ABOUT THIS TASK = Only the lines from the beginning of the data below through the line that contains "Friends Of Paws 🐾 (382, 271)" should be repeated, exactly as written.

:: PROVIDED RECORDS

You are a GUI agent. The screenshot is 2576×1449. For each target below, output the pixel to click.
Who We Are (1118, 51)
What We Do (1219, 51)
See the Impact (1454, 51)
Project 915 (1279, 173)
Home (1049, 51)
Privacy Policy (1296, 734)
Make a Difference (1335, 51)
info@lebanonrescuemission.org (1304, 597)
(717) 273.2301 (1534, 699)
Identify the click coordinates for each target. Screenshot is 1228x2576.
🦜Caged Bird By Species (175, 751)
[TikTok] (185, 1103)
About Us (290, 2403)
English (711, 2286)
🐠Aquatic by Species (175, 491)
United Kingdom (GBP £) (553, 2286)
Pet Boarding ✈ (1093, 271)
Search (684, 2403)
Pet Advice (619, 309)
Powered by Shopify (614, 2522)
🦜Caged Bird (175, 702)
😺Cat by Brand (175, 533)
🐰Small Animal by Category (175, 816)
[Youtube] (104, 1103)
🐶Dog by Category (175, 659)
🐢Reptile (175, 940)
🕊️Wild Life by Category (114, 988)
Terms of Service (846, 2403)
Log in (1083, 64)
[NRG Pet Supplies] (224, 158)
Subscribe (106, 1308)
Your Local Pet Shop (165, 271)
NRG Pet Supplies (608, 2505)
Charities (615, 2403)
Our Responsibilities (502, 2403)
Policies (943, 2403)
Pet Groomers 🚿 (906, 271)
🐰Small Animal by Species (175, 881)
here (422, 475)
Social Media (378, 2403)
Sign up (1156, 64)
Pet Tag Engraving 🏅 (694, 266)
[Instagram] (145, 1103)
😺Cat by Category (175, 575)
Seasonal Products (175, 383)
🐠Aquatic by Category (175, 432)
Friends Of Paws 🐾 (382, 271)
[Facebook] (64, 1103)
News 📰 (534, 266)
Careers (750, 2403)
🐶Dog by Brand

::::

RESPONSE BELOW =
You are a GUI agent. The screenshot is 2576×1449. For each target below, output the pixel to click.
Who We Are (1118, 51)
What We Do (1219, 51)
See the Impact (1454, 51)
Project 915 (1279, 173)
Home (1049, 51)
Privacy Policy (1296, 734)
Make a Difference (1335, 51)
info@lebanonrescuemission.org (1304, 597)
(717) 273.2301 (1534, 699)
Identify the click coordinates for each target. Screenshot is 1228x2576.
🦜Caged Bird By Species (175, 751)
[TikTok] (185, 1103)
About Us (290, 2403)
English (711, 2286)
🐠Aquatic by Species (175, 491)
United Kingdom (GBP £) (553, 2286)
Pet Boarding ✈ (1093, 271)
Search (684, 2403)
Pet Advice (619, 309)
Powered by Shopify (614, 2522)
🦜Caged Bird (175, 702)
😺Cat by Brand (175, 533)
🐰Small Animal by Category (175, 816)
[Youtube] (104, 1103)
🐶Dog by Category (175, 659)
🐢Reptile (175, 940)
🕊️Wild Life by Category (114, 988)
Terms of Service (846, 2403)
Log in (1083, 64)
[NRG Pet Supplies] (224, 158)
Subscribe (106, 1308)
Your Local Pet Shop (165, 271)
NRG Pet Supplies (608, 2505)
Charities (615, 2403)
Our Responsibilities (502, 2403)
Policies (943, 2403)
Pet Groomers 🚿 (906, 271)
🐰Small Animal by Species (175, 881)
here (422, 475)
Social Media (378, 2403)
Sign up (1156, 64)
Pet Tag Engraving 🏅 (694, 266)
[Instagram] (145, 1103)
😺Cat by Category (175, 575)
Seasonal Products (175, 383)
🐠Aquatic by Category (175, 432)
Friends Of Paws 🐾 (382, 271)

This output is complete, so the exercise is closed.